§ Text excerpt

%%

Syscall Auditing at Scale

amluto · on Nov 22, 2016

As the kind-of-sort-of maintainer of Linux's syscall infrastructure on x86, I have a public service announcement: the syscall auditing infrastructure is awful.

It is inherently buggy in numerous ways. It hardcodes the number of arguments a syscall has incorrectly. It screws up compat handling. It doesn't robustly match entries to returns. It has an utterly broken approach to handling x32 syscalls. It has terrifying code that does bizarre things involving path names (!). It doesn't handle containerization sensibly at all. I wouldn't be at all surprised if it contains major root holes. And last, but certainly not least, it's eminently clear that no one stress tests it.

If you really want to use it for production, invest the effort to fix it, please. (And cc me.) Otherwise do yourself a favor and stay away from it. Use the syscall tracing infrastructure instead.

rhuber · on Nov 22, 2016

Hi - Ryan from the blog post here.

eBPF is great, and we plan to support it as our collection mechanism, but not today and maybe not soon. When we wrote go-audit, there were few, (if any?), distros that had eBPF kernel support. Now Ubuntu 16.04 has support, as do many others, and that is great!

But..

Releasing a tool that will work for most people today is very different to releasing one that will work for most people in a couple of years. We are sharing this imperfect tool that uses an using an imperfect syscall monitoring mechanism, both of which were written by imperfect humans.

%%

§ Requirement 1
Put the records, from their start through the line containing "coordinates (403, 472).", into a Markdown table with columns headed Row and Line, leaving out blank lines.

§ Supplied data
%%

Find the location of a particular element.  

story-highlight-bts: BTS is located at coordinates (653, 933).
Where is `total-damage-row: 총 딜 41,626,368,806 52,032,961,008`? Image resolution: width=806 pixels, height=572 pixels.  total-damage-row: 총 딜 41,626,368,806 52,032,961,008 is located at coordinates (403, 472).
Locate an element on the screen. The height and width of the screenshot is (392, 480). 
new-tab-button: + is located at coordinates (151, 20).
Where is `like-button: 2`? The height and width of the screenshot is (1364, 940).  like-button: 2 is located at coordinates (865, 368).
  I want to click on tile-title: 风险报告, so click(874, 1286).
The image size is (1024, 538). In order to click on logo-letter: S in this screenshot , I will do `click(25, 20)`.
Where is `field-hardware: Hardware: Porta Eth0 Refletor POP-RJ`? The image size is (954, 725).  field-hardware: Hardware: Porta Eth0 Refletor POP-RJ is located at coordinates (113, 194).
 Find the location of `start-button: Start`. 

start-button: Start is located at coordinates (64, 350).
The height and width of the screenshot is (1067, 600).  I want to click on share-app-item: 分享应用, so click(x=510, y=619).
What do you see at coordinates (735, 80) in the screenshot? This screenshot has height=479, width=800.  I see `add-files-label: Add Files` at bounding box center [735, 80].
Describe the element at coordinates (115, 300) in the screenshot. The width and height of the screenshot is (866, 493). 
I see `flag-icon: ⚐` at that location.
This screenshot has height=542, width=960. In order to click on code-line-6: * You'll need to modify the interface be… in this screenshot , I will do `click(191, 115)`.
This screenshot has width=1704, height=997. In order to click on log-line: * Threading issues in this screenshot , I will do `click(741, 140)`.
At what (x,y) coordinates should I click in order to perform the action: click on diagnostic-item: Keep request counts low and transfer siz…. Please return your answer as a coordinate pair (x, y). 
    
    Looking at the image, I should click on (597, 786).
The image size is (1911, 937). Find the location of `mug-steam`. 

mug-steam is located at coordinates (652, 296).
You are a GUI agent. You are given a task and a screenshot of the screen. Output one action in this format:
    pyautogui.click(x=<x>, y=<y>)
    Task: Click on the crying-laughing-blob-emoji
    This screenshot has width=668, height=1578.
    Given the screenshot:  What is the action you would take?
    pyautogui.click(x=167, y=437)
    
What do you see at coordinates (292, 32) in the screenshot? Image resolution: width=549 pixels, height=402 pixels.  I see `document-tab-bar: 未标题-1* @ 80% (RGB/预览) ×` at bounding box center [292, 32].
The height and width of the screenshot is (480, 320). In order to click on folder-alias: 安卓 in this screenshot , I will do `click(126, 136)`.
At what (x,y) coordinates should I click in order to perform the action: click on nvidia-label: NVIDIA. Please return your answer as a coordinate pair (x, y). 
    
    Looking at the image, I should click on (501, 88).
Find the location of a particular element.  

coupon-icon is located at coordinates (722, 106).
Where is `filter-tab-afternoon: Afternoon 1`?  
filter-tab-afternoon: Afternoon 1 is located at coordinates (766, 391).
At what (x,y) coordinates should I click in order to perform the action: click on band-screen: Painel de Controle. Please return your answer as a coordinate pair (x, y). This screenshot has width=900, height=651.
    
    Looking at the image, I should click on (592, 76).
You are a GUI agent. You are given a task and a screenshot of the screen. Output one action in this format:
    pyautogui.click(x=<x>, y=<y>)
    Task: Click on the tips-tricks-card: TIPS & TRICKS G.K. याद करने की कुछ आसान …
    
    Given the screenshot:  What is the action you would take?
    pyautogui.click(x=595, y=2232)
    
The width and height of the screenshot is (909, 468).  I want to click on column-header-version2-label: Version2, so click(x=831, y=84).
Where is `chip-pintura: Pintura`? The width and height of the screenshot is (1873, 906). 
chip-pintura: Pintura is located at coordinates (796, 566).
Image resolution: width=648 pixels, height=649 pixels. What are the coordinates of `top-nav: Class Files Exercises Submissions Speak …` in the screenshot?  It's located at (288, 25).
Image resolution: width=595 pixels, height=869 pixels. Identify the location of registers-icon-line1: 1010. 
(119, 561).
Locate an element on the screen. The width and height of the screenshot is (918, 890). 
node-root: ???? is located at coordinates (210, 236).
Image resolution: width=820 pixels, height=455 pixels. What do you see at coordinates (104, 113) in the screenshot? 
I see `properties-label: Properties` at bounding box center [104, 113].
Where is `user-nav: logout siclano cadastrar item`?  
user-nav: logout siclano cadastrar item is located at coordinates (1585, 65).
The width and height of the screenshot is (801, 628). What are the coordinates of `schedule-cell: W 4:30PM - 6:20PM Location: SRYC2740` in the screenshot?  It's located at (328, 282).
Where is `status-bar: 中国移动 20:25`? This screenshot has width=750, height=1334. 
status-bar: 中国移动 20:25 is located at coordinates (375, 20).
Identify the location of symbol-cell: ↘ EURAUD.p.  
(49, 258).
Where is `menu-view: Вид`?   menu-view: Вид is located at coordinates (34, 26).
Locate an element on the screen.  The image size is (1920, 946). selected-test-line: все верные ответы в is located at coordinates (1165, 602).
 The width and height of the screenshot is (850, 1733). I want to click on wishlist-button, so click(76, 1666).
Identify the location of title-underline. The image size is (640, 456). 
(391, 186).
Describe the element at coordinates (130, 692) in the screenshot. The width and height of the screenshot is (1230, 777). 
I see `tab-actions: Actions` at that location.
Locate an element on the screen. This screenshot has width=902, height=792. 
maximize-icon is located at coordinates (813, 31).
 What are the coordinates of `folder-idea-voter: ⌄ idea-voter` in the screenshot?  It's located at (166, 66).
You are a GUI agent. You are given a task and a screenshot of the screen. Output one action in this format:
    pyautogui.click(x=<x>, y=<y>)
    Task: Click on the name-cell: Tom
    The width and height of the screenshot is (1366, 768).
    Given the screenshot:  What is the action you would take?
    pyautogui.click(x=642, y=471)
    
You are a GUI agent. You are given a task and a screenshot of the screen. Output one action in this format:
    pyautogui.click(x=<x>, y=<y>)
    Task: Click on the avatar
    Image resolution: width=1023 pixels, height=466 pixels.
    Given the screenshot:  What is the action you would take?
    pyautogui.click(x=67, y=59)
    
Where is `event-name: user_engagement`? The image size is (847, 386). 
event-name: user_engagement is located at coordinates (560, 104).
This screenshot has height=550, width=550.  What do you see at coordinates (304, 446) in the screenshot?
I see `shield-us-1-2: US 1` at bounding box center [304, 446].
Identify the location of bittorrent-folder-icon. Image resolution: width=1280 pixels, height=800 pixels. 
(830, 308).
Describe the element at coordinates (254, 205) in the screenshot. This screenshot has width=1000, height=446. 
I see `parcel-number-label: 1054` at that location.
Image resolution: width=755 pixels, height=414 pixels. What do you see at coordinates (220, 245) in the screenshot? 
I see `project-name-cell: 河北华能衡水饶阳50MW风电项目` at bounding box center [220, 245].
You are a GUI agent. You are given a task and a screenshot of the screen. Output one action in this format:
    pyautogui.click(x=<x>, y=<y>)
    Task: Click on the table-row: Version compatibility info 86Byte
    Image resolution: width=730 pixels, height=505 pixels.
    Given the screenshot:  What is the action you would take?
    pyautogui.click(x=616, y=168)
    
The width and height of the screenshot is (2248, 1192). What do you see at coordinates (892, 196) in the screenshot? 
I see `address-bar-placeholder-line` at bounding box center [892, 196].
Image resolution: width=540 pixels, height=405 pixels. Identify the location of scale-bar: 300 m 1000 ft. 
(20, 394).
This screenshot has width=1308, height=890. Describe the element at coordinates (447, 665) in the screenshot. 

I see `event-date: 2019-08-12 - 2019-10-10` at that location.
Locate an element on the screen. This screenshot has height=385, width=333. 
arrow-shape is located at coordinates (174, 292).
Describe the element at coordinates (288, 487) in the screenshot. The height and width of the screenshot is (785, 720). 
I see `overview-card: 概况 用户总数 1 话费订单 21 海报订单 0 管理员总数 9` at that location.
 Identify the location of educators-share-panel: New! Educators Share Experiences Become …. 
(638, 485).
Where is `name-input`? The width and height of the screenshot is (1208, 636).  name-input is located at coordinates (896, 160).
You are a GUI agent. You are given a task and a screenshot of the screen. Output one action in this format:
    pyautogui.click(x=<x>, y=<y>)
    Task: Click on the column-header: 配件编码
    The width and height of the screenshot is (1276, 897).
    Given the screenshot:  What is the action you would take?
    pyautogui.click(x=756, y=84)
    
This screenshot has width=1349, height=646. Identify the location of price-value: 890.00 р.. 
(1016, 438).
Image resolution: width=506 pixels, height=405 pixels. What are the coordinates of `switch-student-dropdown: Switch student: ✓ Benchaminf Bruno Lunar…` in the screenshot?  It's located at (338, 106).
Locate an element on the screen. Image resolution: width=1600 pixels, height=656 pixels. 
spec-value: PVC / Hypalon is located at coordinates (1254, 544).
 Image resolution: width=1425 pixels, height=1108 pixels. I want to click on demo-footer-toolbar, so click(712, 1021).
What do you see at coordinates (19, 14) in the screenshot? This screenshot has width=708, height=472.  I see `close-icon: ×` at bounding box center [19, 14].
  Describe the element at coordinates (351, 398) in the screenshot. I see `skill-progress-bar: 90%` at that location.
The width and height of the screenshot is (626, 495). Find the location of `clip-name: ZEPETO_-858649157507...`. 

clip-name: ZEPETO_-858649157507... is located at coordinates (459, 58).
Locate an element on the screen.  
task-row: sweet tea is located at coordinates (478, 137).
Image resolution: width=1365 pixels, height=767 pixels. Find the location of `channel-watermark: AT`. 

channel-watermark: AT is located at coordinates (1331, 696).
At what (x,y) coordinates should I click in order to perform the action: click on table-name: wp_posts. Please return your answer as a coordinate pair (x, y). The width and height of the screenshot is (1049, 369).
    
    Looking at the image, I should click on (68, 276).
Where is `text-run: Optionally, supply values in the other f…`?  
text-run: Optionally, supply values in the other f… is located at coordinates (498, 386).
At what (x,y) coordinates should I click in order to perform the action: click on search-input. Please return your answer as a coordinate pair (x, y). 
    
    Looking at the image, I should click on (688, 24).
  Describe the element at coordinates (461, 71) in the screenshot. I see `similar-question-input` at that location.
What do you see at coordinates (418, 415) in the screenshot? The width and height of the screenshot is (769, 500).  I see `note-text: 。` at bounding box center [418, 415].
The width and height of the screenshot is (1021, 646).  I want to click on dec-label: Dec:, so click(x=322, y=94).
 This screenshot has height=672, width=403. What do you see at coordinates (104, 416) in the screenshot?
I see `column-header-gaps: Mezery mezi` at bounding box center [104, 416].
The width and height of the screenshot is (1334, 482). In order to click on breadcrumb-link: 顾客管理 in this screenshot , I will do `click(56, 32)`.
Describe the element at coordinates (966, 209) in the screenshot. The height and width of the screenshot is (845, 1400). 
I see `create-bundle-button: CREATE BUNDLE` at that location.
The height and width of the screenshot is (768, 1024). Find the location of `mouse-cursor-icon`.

%%

§ Requirement 2
Transcribe the stretch of the syscall auditing thread from "Syscall Auditing at" through "stress tests it.".

§ Answer area 1
| Row | Line |
|---|---|
| 1 | Find the location of a particular element.   |
| 2 | story-highlight-bts: BTS is located at coordinates (653, 933). |
| 3 | Where is `total-damage-row: 총 딜 41,626,368,806 52,032,961,008`? Image resolution: width=806 pixels, height=572 pixels.  total-damage-row: 총 딜 41,626,368,806 52,032,961,008 is located at coordinates (403, 472). |

§ Answer area 2
Syscall Auditing at Scale

amluto · on Nov 22, 2016

As the kind-of-sort-of maintainer of Linux's syscall infrastructure on x86, I have a public service announcement: the syscall auditing infrastructure is awful.

It is inherently buggy in numerous ways. It hardcodes the number of arguments a syscall has incorrectly. It screws up compat handling. It doesn't robustly match entries to returns. It has an utterly broken approach to handling x32 syscalls. It has terrifying code that does bizarre things involving path names (!). It doesn't handle containerization sensibly at all. I wouldn't be at all surprised if it contains major root holes. And last, but certainly not least, it's eminently clear that no one stress tests it.